Charles Saatchi and Taki: The Gloves are Off

As the art collector challenges the columnist and socialite to a cage-fight, their very public spat puts them among glittering company

Oh, the delicious joy of a bitter feud! Love stories are all very well – but there’s nothing like a good old hate story – and the glorious catfight between Charles Saatchi and Taki, the Spectator columnist, just gets better and better.

Round one went to the Greek socialite and multi-millionaire in his weekly Spectator column. “The art world is full of rogues and pirates,” wrote Taki, “In my book, the heroic man who grabbed Nigella by the throat is both of these things, and he is most welcome to come and try to grab my little throat any time.”

The fight was on! Saatchi – no slouch when it came to public feuds with his ex-wife, Nigella Lawson – came storming out of his corner, all guns blazing. In a public letter, addressed to “Ms Taki”, the art collector wrote that Nigella always found Taki’s column “toe-curlingly vile”. He went on to challenge him to a cage-fight “with no gloves, no rules, and the loser being carried out, usually battered to bits”.

Taki has taken up the challenge and the Spectator’s editor, Fraser Nelson, has offered to host the fight in the charming garden behind the magazine’s Westminster office.

This feud’s got everything: raging alpha-male egos, a public platform, mega-fortunes, a devastating court case and the honour of a beautiful, famous, cruelly treated megastar. Charles Dickens meets Barbara Taylor Bradford!

Us fight fans are, meanwhile, breathing a sigh of relief at the birth of a new seething feud. I admit this is – excuse me – purely a spectator sport on my part. I do the absurd English thing of hating people but not wanting them to know it; the great joy about feudsters is that they love public rows.

Only last month, one of the most bitter spats in history came to an end with the death of the Hollywood star Joan Fontaine at 96. She hadn’t spoken to her sister and fellow Oscar-winning actress, Olivia de Havilland, since 1975, when their mother died of cancer. Their row dated back further, to childhood battles for their mother’s love.

“I married first, I won the Oscar before she did and, if I die first, she’ll undoubtedly be livid because I beat her to it,” Fontaine said in 1978. The sisters fought over the same man – Howard Hughes, the eccentric tycoon – and the same roles: de Havilland beat Fontaine to the part of Melanie Wilkes in Gone with the Wind; Fontaine got the plum role in Rebecca.

Professional rivalry is, of course, at the heart of the juiciest feuds – particularly in the arts, where giant egos aren’t backwards in coming forwards and stabbing their rivals in the full glare of the press.

Last year, George Clooney lifted the lid on a simmering row between him and Russell Crowe. The contender from down under threw the first punch, calling Clooney a sell-out for appearing in adverts. Clooney hit back by attacking Crowe for appearing in a band, 30 Odd Foot of Grunts, “which would also fall under the heading of bad use of celebrity”. Crowe went into hissy-fit overdrive, saying: “Who the f— does this guy think he is? He’s a Frank Sinatra wannabe.”

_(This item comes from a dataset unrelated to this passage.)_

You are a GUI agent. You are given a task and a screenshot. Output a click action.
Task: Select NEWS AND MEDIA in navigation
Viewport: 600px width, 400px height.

Only after Clooney sent him a note, asking, “What the heck is wrong with you?”, did Crowe calm down. He apologised the only way an actor could – by sending Clooney some of his own music and poetry.

But it’s among writers that feuds are ratcheted up to the max, fuelled by finely tuned neurosis and scary helpings of belief in their own genius. Hell hath no fury like a writer whose book has been scorned.